[start of Selected passage]

Industrious Illustrating #45 – Conventions/Fairs

Hello, and welcome back to another week of Industrious Illustrating! This week I’m going over the different types of events that artists can sell their artwork at and discussing basic information about their audiences, event sizes, etc. The general idea is that artists can pay a fee (anywhere from $50 for a small event to $300-$500+ for larger events) to an event’s organizers to rent out a table space (anywhere from 6-8 feet or more) that they sell at during show hours while the event is ongoing. The money earned from these can be pretty respectable (anywhere from a few hundred dollars to thousands or tens of thousands of dollars for the top-performing artists), but part of getting there is knowing what types of events are out there and whether or not their audiences will want to purchase one’s work.
Disclaimer: I’ll be mostly going over pop culture-related events because that’s what I’m most familiar with. There’s lots of fine arts-related events that are also worth considering that you could look into on Facebook Events or similar if that’s more of what you’re interested in, though!

Indie Comics Fairs

Indie comics fairs are typically small one or two-day events (a few hundred to a few thousand attendees at most) with programming and an artist alley highlighting independent comics artists and their original creations. Some of the bigger fairs of this type are the Massachusetts Independent Comics Expo in Boston and MoCCA in New York City. I’ve never tabled at one before, but I enjoy attending them to look for zines, short comics, and original art prints — not so much popular culture fanart or non-paper types of merch — and most of the audience seems also be primarily interested in those types of merch.

Some local events worth checking out if you want to buy from and meet independent comics artists are A2CAF at the Ann Arbor District Library as well as the Detroit Zine Fest. And if you yourself make comics, these events are worth a try to make sales and reach out to potential fans of your work!

A recent A2CAF promotional image

Comic Conventions

Comic conventions tend to be larger than indie comics fairs, happening across a full three-day weekend (Fri-Sun) with thousands to tens of thousands of fans in attendance, and they focus more on highlighting big-name comics artists and Western pop culture celebrities as well as selling photo-op and autograph opportunities with them, although some comic conventions lately are trying to appeal to a broader nerd audience by bringing in anime voice actor or internet celebrity guests. Some of the biggest comic conventions in the country are San Diego Comic Con, New York Comic Con, and Chicago Comic and Entertainment Expo (C2E2). The audience for these events tends to skew older with more of an interest in Western media and pop culture, though there’s also generally a decently sized audience for other forms of pop culture such as anime and video games. I’ve never tabled at a comic con before as of the writing of this post, but I am planning on tabling at Motor City Comic Con Fall in Novi from November 10-12 this year! I’ll likely write up a post afterward talking about how the convention went and sharing any insights I gained from trying out a new type of convention to sell at.

Motor City Comic Con’s logo.

[end of Selected passage]

#### [Aim 1]
Answer these questions about the post on selling art at conventions and fairs:
(a) What range of table fees does the post give for small and larger events?
(b) Which two bigger indie comics fairs does it name?
(c) At which comic convention does the writer plan to table, and on what dates?
#### [Aim 2]
Write the next part of the post on selling art at conventions and fairs, starting right after the caption for Motor City Comic Con's logo.

[start of Provided data]

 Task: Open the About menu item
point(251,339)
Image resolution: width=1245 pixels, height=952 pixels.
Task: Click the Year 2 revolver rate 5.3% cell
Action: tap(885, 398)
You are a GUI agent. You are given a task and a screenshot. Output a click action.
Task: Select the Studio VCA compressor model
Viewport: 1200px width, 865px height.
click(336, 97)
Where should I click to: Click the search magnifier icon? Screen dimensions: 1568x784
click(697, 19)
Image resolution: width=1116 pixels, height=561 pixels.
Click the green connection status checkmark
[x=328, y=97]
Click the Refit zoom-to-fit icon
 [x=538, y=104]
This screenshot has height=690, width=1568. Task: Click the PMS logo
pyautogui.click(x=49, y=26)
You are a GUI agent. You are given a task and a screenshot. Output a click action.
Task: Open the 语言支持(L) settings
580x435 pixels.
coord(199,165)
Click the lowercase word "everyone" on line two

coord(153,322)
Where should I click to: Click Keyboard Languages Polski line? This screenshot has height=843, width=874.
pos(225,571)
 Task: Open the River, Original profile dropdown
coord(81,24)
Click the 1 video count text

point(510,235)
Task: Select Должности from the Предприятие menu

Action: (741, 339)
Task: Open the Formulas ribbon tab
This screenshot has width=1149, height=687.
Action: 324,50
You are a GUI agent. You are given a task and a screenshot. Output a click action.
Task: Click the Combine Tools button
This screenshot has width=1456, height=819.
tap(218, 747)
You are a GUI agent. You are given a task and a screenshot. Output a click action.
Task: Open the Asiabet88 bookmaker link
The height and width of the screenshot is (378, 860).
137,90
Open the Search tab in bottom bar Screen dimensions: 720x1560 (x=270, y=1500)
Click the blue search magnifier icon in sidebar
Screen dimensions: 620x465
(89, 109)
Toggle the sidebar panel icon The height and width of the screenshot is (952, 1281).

[end of Provided data]

#### [Task output 1]
(a) Fees run from about $50 for a small event to $300-$500 or more for larger events.
(b) The Massachusetts Independent Comics Expo in Boston and MoCCA in New York City.
(c) Motor City Comic Con Fall in Novi, from November 10-12.

#### [Task output 2]
Anime Conventions

Anime conventions are the type of convention I most frequently sell at, as most of my work appeals the most to anime fans either by being fanart of popular anime properties or being of a subject matter that anime fans tend to like (e.g. cool robots, cute animals). They’re typically focused on Japanese pop culture and animation, but lately properties from other regions of East Asia such as South Korea and Mainland China have become popular as well at anime cons, and many anime con attendees are also fans of Western pop culture media and video games. I’ll be tabling at Isshocon (also in Novi) in January 2024, which is a new first-year anime convention that I hope to see grow into a larger con. I also might be at Youmacon 2023 in Detroit next weekend (November 3-5) if I get off of the waitlist, but we’ll see about that.

Youmacon’s logo

If you want to try tabling at pop culture conventions but the several hundred dollar table fees and large crowds of larger conventions are too intimidating to get started, I highly, highly recommend applying for Con Ja Nai if you want to sell any kind of art that appeals to an anime or pop culture fan audience and you’re currently a student at UMich. Con Ja Nai happens every early April on a Saturday inside the Modern Languages Building with free admission, panels, a maid cafe, and a decently sized vendor hall/artist alley to browse. While Con Ja Nai is a small one-day college convention held by UMich’s anime club (Animania) that attracts a few hundred attendees at most, it’s very cheap to table at (about $15 for a 6 foot table space), the selection process prioritizes University of Michigan students (no need to deal with the lottery/jury applications gauntlet of bigger conventions) and the money is pretty good for the amount of attendees the event gets. Applications typically open around February or March and are typically shared in the Animania Discord server and/or on the convention’s website, so keep an eye out for that. I’ve actually posted on this column about tabling there a few times in the past, and I plan on doing so until I eventually graduate and move out of Ann Arbor.

A previous promotional image for Con Ja Nai.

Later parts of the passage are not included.